I gather this is hardly news – there’s content all over YouTube that dates back 10 years and more – but new to me after a friend showed me a link to this Rolling Stone article.
While frankly, I’m somewhat okay with Zep ripping off all these artists because otherwise the songs wouldn’t have existed, I’m in awe of how much Zeppelin ripped off and how blatantly they did it – and that this has never been big news. They have sorta gone from what I considered musical geniuses (yeah, YMMV, big time), to being the Sammy Sosa(s) of Rock n’ Roll. They should have been sued back to the Stone Age years ago.
Maybe the devil made them do it.
Here’s a link to half of a Howard Stern interview with a lawyer who was pursuing the case.
Well, it has been “big news” for a long time to knowledgeable rock fans not blinded by Led Zeppelin idolatry.
Yes, there have always been “borrowings” in all genres of music, from classical to popular. But there is NO example that can be brought forth from anywhere where one artist’s borrowings (or more accurately, out-and-out thefts) have been both as blatant and as numerous as the case of Led Zeppelin.

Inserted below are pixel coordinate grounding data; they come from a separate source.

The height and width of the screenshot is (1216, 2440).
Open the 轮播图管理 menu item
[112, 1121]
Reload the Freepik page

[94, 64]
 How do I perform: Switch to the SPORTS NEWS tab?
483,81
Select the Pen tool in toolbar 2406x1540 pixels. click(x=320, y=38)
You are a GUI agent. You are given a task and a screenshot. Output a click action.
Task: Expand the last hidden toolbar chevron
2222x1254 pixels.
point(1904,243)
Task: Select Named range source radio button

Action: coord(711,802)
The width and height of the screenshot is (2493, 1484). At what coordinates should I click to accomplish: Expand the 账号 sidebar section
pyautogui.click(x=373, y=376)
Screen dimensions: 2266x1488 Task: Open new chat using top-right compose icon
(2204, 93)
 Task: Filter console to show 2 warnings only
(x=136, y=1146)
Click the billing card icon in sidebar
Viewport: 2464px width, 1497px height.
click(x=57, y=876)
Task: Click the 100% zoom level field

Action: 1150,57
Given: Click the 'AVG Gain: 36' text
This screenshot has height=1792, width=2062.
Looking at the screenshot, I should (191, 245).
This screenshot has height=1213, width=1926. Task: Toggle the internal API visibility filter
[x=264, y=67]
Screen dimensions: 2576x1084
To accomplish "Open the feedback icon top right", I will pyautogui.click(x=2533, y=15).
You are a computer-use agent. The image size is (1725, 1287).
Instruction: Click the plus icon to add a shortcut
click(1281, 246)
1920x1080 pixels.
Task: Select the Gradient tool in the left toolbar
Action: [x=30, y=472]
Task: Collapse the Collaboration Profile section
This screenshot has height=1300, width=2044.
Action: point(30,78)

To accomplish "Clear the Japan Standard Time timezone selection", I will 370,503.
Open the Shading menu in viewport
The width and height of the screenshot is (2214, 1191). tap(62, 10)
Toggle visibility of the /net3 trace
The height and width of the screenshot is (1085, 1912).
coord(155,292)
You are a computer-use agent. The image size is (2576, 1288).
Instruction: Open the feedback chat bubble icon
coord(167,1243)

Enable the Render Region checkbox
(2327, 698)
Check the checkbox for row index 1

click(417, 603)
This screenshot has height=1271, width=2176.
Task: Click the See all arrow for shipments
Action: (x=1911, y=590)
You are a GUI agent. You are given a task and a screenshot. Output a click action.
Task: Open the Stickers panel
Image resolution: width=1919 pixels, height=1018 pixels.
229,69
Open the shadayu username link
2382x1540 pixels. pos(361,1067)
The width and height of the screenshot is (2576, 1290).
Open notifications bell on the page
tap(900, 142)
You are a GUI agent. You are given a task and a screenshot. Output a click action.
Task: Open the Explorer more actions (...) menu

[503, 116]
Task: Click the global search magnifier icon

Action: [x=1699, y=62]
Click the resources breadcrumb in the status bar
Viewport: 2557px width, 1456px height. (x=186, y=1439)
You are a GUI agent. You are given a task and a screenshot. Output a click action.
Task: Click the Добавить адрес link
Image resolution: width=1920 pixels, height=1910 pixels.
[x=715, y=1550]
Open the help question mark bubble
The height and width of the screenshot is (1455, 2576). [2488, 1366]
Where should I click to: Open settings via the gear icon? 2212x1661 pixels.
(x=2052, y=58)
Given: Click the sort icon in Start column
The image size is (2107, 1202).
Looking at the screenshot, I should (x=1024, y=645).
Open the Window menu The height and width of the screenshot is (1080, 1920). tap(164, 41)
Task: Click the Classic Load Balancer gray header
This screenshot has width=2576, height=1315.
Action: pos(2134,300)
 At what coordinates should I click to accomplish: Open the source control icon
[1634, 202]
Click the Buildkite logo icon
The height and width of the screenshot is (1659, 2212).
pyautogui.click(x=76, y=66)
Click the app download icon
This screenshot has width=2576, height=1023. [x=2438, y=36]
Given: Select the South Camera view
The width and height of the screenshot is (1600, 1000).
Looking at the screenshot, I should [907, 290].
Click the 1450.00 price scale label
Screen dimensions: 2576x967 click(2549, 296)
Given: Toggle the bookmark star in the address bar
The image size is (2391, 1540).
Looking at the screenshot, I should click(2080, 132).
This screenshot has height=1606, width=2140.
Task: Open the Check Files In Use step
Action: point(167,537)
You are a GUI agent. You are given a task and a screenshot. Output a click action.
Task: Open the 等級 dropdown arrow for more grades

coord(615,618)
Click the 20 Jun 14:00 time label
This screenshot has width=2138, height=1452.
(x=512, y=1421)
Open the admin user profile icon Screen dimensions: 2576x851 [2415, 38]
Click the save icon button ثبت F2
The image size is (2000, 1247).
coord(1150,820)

As one who appreciates some of the band’s work but is not as slavishly enamored of them as many seem to be, I have always found it to be one of the most disgusting stories in the history of rock.
The issue isn’t that Led Zep took other songs – every other rock group has done cover versions of songs. It’s that they did it without properly crediting (and paying) the original artist.
The Beatles, for instance, made “Twist and Shout” one one of their signature songs, and Lennon’s vocals are amazing. But they have always credited the Isley Brothers as song writers. Led Zep very often did not, and even now refuses to acknowledge they did. Even “Dazed and Confused” – which is taken wholesale from Jake Holmes – doesn’t give him a credit.
meh, if that link is anything to go by they don’t have much of a case. They may be a bit of an influence going on but it is nowhere near the same song. Had I heard it blind I’m not sure I would know which song was supposed to have ripped it off.
I think it is perfectly fine to be influenced by others and to take small sequences of notes that appeal to you.
Wow…get back to us when you’ve cleaned out your ears and know the first thing about music.
The same title, the descending bass line with precisely the same notes, the same disoriented and psychedelic “feel” of the song, even the stop part with the same pattern of rhythmic tapping (done by the guitars and drums in Zep’s version)…all are identical. Screeching the vocal an octave higher and adding more distortion to the guitars doesn’t change any of that.
It is EXACTLY “the same song” with some lyrics changed (and by the way, Page didn’t even bother to do that when he first performed the song with The Yardbirds — Plant rewrote them somewhat for the Led Zep version).
If you played Holmes’ version and Zep’s back to back to 25 people, I’d be amazed if you’d find another who agreed with you.
Yeah. A while ago, I watched these twovideos which compare the original and Zep’s, erm, not-original. While the maker of the videos may have had a little too much time on his hands, the point is definitely made. Before I heard them, I was expecting general things - same chord sequence, same general tone, etc. But on quite a few of them, they’re literally cover versions. It really is mind-blowing how they managed to get away with it.
The fact that, in my opinion, in most cases their version of the song is worse doesn’t exactly help matters.
There was debate in that thread because it’s nowhere close to being clear that Stairway to Heaven was a ripoff of Taurus. I don’t think there’s much debate in this thread because it points out a number of cases of blatant highway robbery on the part of Page & Plant.
Ah, this is “Dazed and Confused”? Yeah, that passes for what I would call a clear rip-off. The Taurus - “Stairway” connection I’d call significantly different enough, although I would say they were certainly influenced by it. Regardless, they’ve had plenty of unattributed “reworkings” of songs that they should be called out for it.
My apologies. I assumed you were speaking of the link in the post immediately preceding yours, which leads to Jake Holmes’ “Dazed and Confused.”
I didn’t follow the Rolling Stone link as I assumed it was text rather than music, and I already know the story well.
If you were indeed discussing the similarity between the opening bars of “Taurus” and “Stairway to Heaven,” I would agree that this is much more tenuous.
There is a likeness, and it’s also true that Spirit opened for Led Zeppelin, thus giving the latter in theory an opportunity for ripping them off. But this one is several notches down the list of egregious Led Zeppelin thefts. There are plenty of more obvious ones ahead of it!
I’m gonna veer a little off-topic here, but recently I’ve been listening to The Staples Singers and am wondering how similar other folks find the refrain of that song with a part of Madonna’s “Express Yourself”:
I find those parts quite similar myself. I don’t know whether they were intentional or subconscious borrowings (it happens when you write songs), but it’s interesting as some people claim they hear no similarity while to me they’re quite obviously almost the same.
Lots of British rock bands in the sixties started out by covering and/or stealing American blues. Led Zeppelin’s problem was they kept doing it even after they got big.